John Edward Newman III (born August 2, 1999) is an American professional basketball player for Niners Chemnitz of the Basketball Bundesliga. He previously played for the Cincinnati Bearcats.

==Early life and high school career==
Newman attended Greensboro Day School. He helped the team win three state titles, scoring 24 points and was named MVP of the NCISAA 3A State Championship game. As a senior, Newman averaged 14.7 points, 5.0 rebounds and 3.2 assists per game. He was named to the Associated Press North Carolina All-State Team and finished his high school career with 1,400 points, 500 rebounds, 200 assists, and 100 steals. In June 2017, he committed to Clemson. Newman also had offers from Boston College, Charlotte, Cincinnati, James Madison, Old Dominion, Providence and Wake Forest.

==College career==
Newman averaged 2.1 points and 1.8 rebounds per game as a freshman. In Clemson's first-ever win at North Carolina on January 11, 2020, he posted 17 points, six rebounds, four assists and two steals. On February 15, Newman scored a career-high 23 points in a 77–62 win against Louisville. As a sophomore, Newman averaged 9.5 points and 3.9 rebounds per game. He received less playing time as a junior, averaging 3.7 points and two rebounds per game. This was partially due to his suffering from knee problems.

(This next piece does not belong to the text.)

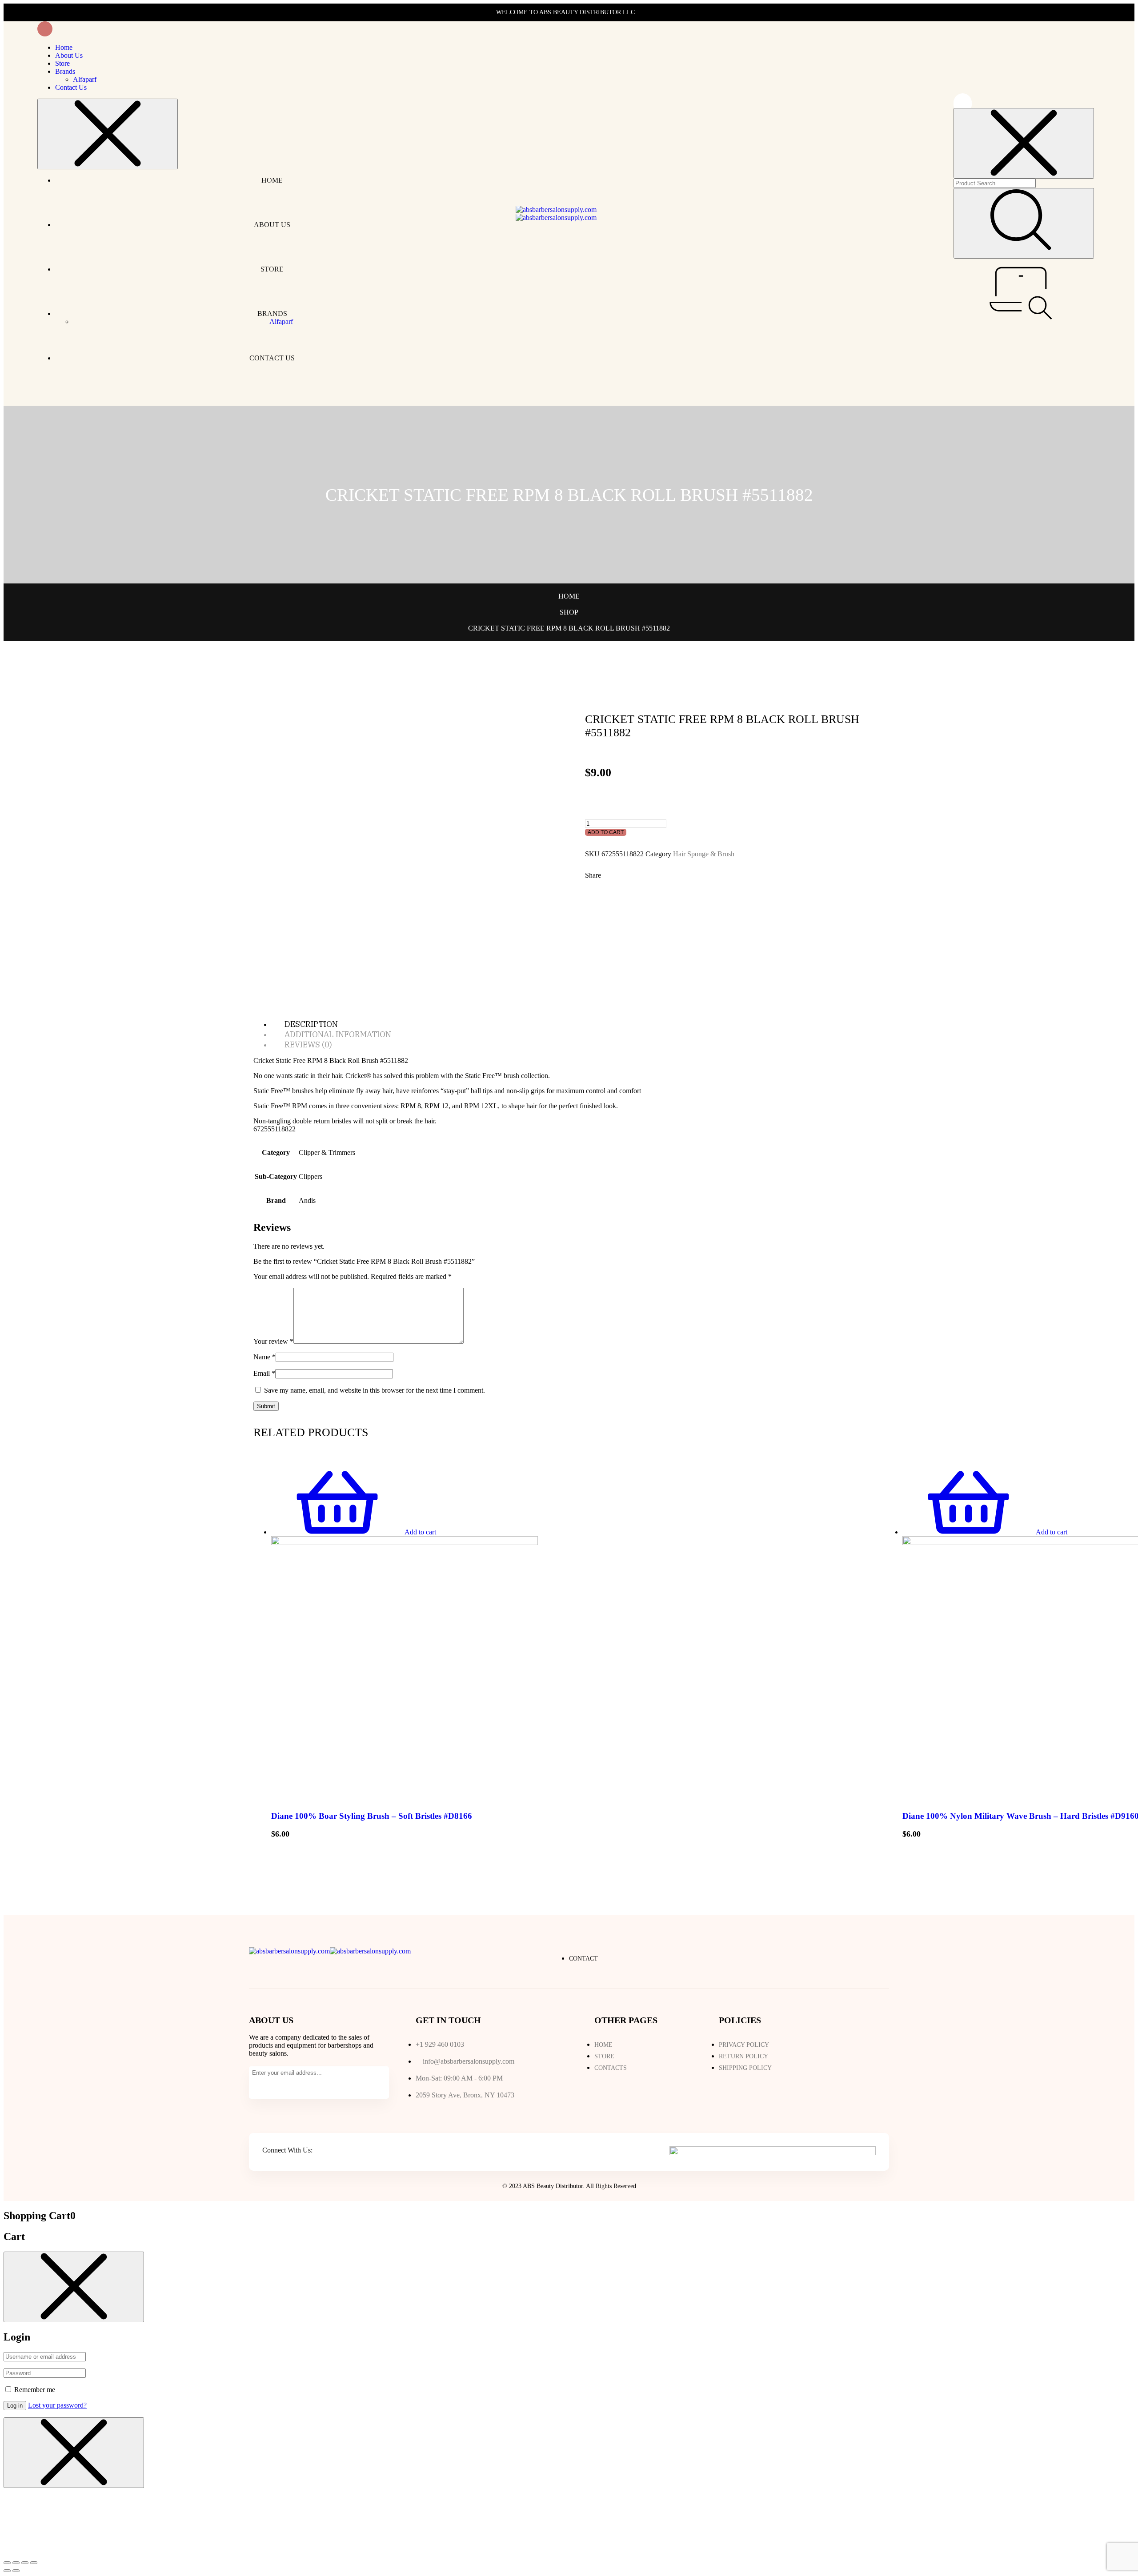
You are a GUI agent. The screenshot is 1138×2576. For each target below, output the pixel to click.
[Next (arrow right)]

After his junior season, Newman announced he intended to transferred to UNC Greensboro. On April 20, 2021 Newman announced he was decomitting from UNC Greensboro and would be transferring to Cincinnati, following Wes Miller who had recently been named as the new head coach for the Bearcats. Newman averaged 6.9 points, 4.2 rebounds, and one steal in the 2021-22 season. He suffered a damaged meniscus early in his graduate season, forcing him to take a redshirt. In his final season Newman averaged 9.2 points and 5.4 rebounds per game.

==Professional career==
After going undrafted in the 2024 NBA draft, on July 5, 2024, he signed with Kortrijk Spurs of the BNXT League.

On June 26, 2025, he signed with Niners Chemnitz of the Basketball Bundesliga (BBL).

==National team career==
Newman was a part of the Clemson team chosen to represent the United States in the 2019 Summer Universiade in Italy. The U.S. received a gold medal after defeating Ukraine in the title game behind 20 points and seven rebounds from Newman. He averaged 13.3 points and 5.7 rebounds per game.

==Career statistics==

===College===

| Year | Team | GP | GS | MPG | FG% | 3P% | FT% | RPG | APG | SPG | BPG | PPG |
|---|---|---|---|---|---|---|---|---|---|---|---|---|
| 2018–19 | Clemson | 34 | 1 | 12.0 | .384 | .321 | .545 | 1.8 | 0.4 | 0.4 | 0.1 | 2.1 |
| 2019–20 | Clemson | 31 | 31 | 31.6 | .440 | .303 | .726 | 3.9 | 2.2 | 1.0 | 0.5 | 9.5 |
| 2020–21 | Clemson | 22 | 8 | 15.6 | .341 | .250 | .923 | 2.0 | 1.1 | 0.5 | 0.1 | 3.7 |
| 2021–22 | Cincinnati | 32 | 31 | 25.9 | .405 | .333 | .558 | 4.2 | 1.7 | 1.0 | 0.2 | 6.9 |
| 2022–23 | Cincinnati | 1 | 0 | 11.0 | – | – | – | 2.0 | 0.0 | 1.0 | 0.0 | 0.0 |
| 2023–24 | Cincinnati | 37 | 37 | 29.2 | .485 | .351 | .722 | 5.4 | 1.8 | 1.2 | 0.2 | 9.2 |
| Career |  | 157 | 108 | 23.3 | .430 | .321 | .690 | 3.6 | 1.4 | 0.8 | 0.2 | 6.4 |

==Personal life==
His father, John Newman II, played basketball at James Madison in the 1980s. A distant cousin, Johnny Newman, played at Richmond before embarking on a professional career.